# Finding faulty airbags in a sea of consumer complaints by counting words and classifying the results

**Topics:** Vectorizing text

**Datasets**

* **sampled-labeled.csv:** a sample of vehicle complaints, labeled with being suspicious or not

## What's the goal?

It was too much work to read twenty years of vehicle comments to find the ones related to dangerous airbags! The last two times we tried to pick out important words to dangerous/not dangerous airbags, but it didn't go so well because we weren't sure what the best ones to pick were.

This time we're going to pick _everything_.

<p class="reading-options">
  <a class="btn" href="/nyt-takata-airbags/airbag-classifier-search-countvectorizer">
    <i class="fa fa-sm fa-book"></i>
    Read online
  </a>
  <a class="btn" href="/nyt-takata-airbags/notebooks/Airbag classifier search (CountVectorizer).ipynb">
    <i class="fa fa-sm fa-download"></i>
    Download notebook
  </a>
  <a class="btn" href="https://colab.research.google.com/github/littlecolumns/ds4j-notebooks/blob/master/nyt-takata-airbags/notebooks/Airbag classifier search (CountVectorizer).ipynb" target="_new">
    <i class="fa fa-sm fa-laptop"></i>
    Interactive version
  </a>
</p>

### Prep work: Downloading necessary files
Before we get started, we need to download all of the data we'll be using.
* **sampled-labeled.csv:** labeled complaints - a sample of vehicle complaints, labeled with being suspicious or not


In [None]:
# Make data directory if it doesn't exist
!mkdir -p data
!wget -nc https://nyc3.digitaloceanspaces.com/ml-files-distro/v1/nyt-takata-airbags/data/sampled-labeled.csv -P data

## Setup

In [1]:
import pandas as pd

# Allow us to display 100 columns at a time, and 100 characters in each column (instead of ...)
pd.set_option("display.max_columns", 100)
pd.set_option("display.max_colwidth", 100)
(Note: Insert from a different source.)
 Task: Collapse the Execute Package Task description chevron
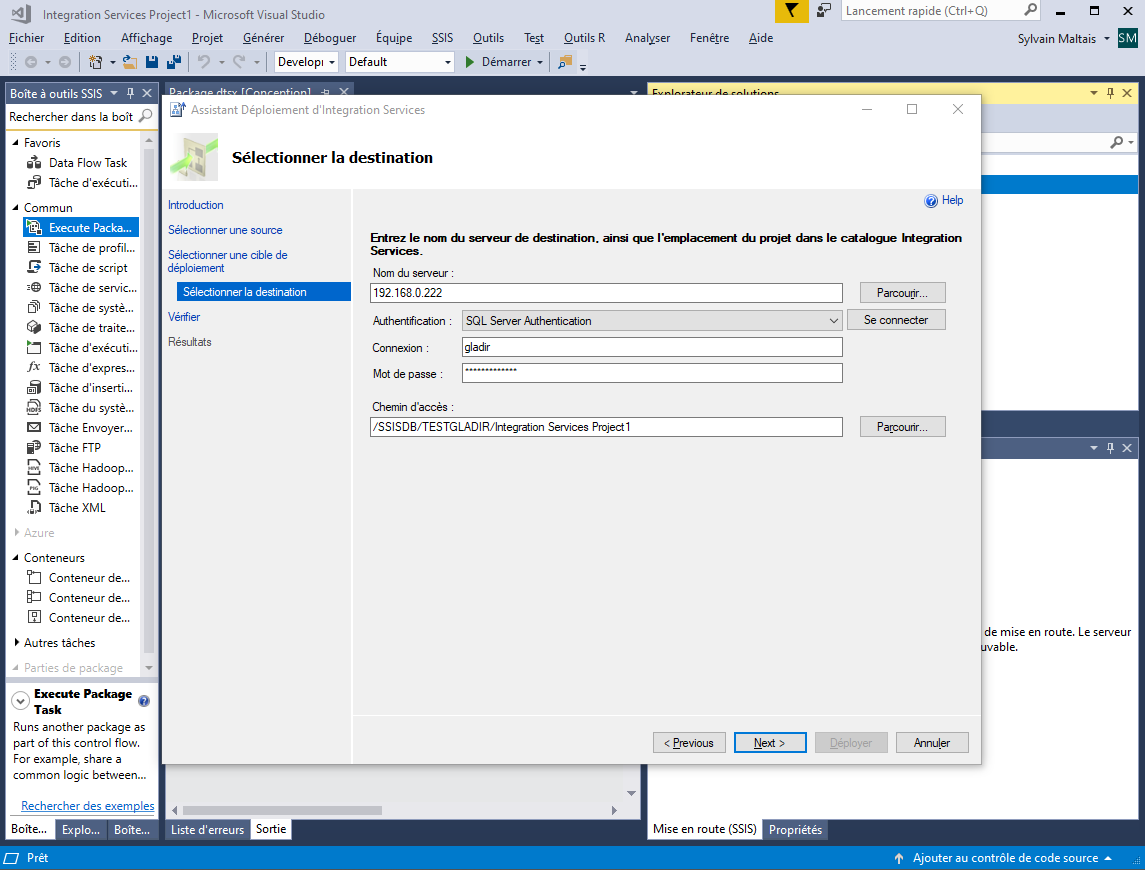pos(20,702)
## Read in our labeled data

We'll start by reading in our complaints that have labeled attached to them. **Read in `sampled-labeled.csv`.**

In [2]:
labeled = pd.read_csv("data/sampled-labeled.csv")
labeled.head()

Unnamed: 0,is_suspicious,CDESCR
0,0.0,"ALTHOUGH I LOVED THE CAR OVERALL AT THE TIME I DECIDED TO OWN, , MY DREAM CAR CADILLAC CTS HAS T..."
1,0.0,"CONSUMER SHUT SLIDING DOOR WHEN ALL POWER LOCKS ON ALL DOORS LOCKED BY ITSELF, TRAPPING INFANT I..."
2,0.0,DRIVERS SEAT BACK COLLAPSED AND BENT WHEN REAR ENDED. PLEASE DESCRIBE DETAILS. TT
3,0.0,TL* THE CONTACT OWNS A 2009 NISSAN ALTIMA. THE CONTACT STATED THAT THE START BUTTON FOR THE IGNI...
4,0.0,THE FRONT MIDDLE SEAT DOESN'T LOCK IN PLACE. *AK


Even though it's called `labeled`, not all of them have labels. **Drop the ones missing labels.**

In [3]:
labeled = labeled.dropna()

See how many **suspicious/not suspicious comments** we have.

In [4]:
labeled.is_suspicious.value_counts()

0.0    150
1.0     15
Name: is_suspicious, dtype: int64

150 non-suspicious and 15 suspicious is a pretty terrible ratio, but we're remarkably lazy and not very many of the comments are actually suspicious.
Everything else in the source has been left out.